Single Vs. Pooled: Metabarcoding based species misrepresentation detection via sample pooling for efficacious traceability of sushi in Canada: Key methodological uncertainties compared to Conventional DNA Barcoding

This data set contains the results of the Sanger Sequencing based DNA barcoding seafood tissue samples from sushi sold in grocery stores and sushi restaurants across Ontario, Canada. It also contains the results of the metabarcoding of the sushi samples when pooled into 21 sample pools with each sample pool containing 2-20 seafood tissue samples from sushi, detected by Sanger sequencing analysis above. The Sanger sequencing was carried out using hierarchical primer amplification approach using universal Fish COI primer as key primer and 12S and 16S based primers as alternatives. Metabarcoding of each primer pool was carried out using five primers, MiTuna, MiFish, MiDeca_MiOcto, SSU and Mini_SH_D and Mini_SH_E primers. Five control sample pools, C1-C5 were also tested, in addition (2021-12-01).
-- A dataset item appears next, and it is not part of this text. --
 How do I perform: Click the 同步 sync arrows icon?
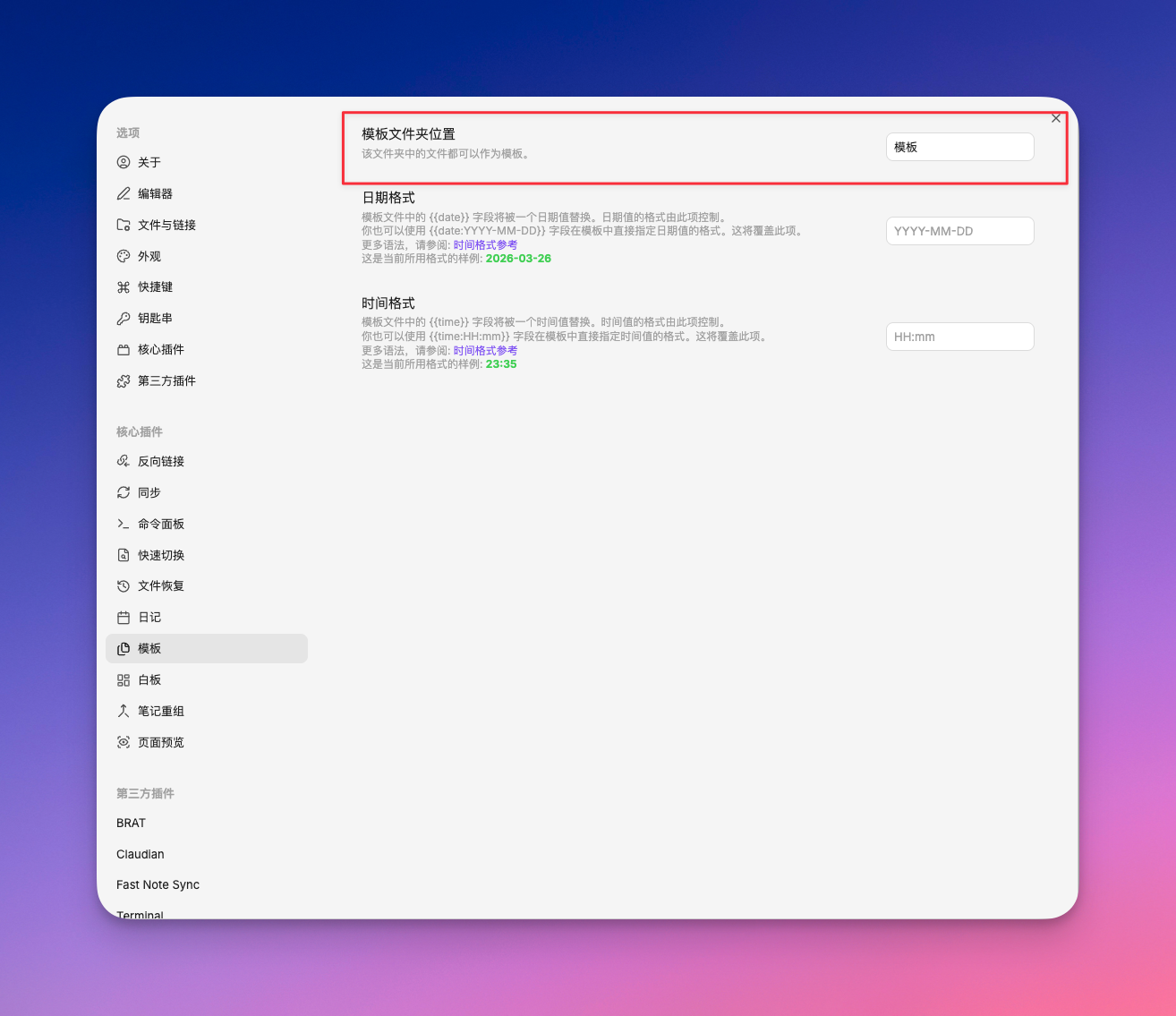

本数据集包含基于桑格测序（Sanger Sequencing）的DNA条形码（DNA barcoding）分析结果，样本取自加拿大安大略省各地杂货店及寿司餐厅售卖的寿司中的海鲜组织样品。本数据集同时涵盖寿司样品的宏条形码（metabarcoding）分析结果：将寿司样品整合为21个样本混合池，每个混合池包含2~20份寿司海鲜组织样品，上述样品均通过前述桑格测序分析完成检测。本次桑格测序采用层级引物扩增策略，以通用鱼类COI引物作为核心引物，以基于12S和16S的引物作为备选引物。针对每个引物混合池的宏条形码测序，共使用5种引物，分别为MiTuna、MiFish、MiDeca_MiOcto、SSU、Mini_SH_D及Mini_SH_E引物。此外，本研究还对5个对照样本混合池（C1~C5）进行了检测，相关实验完成于2021年12月1日。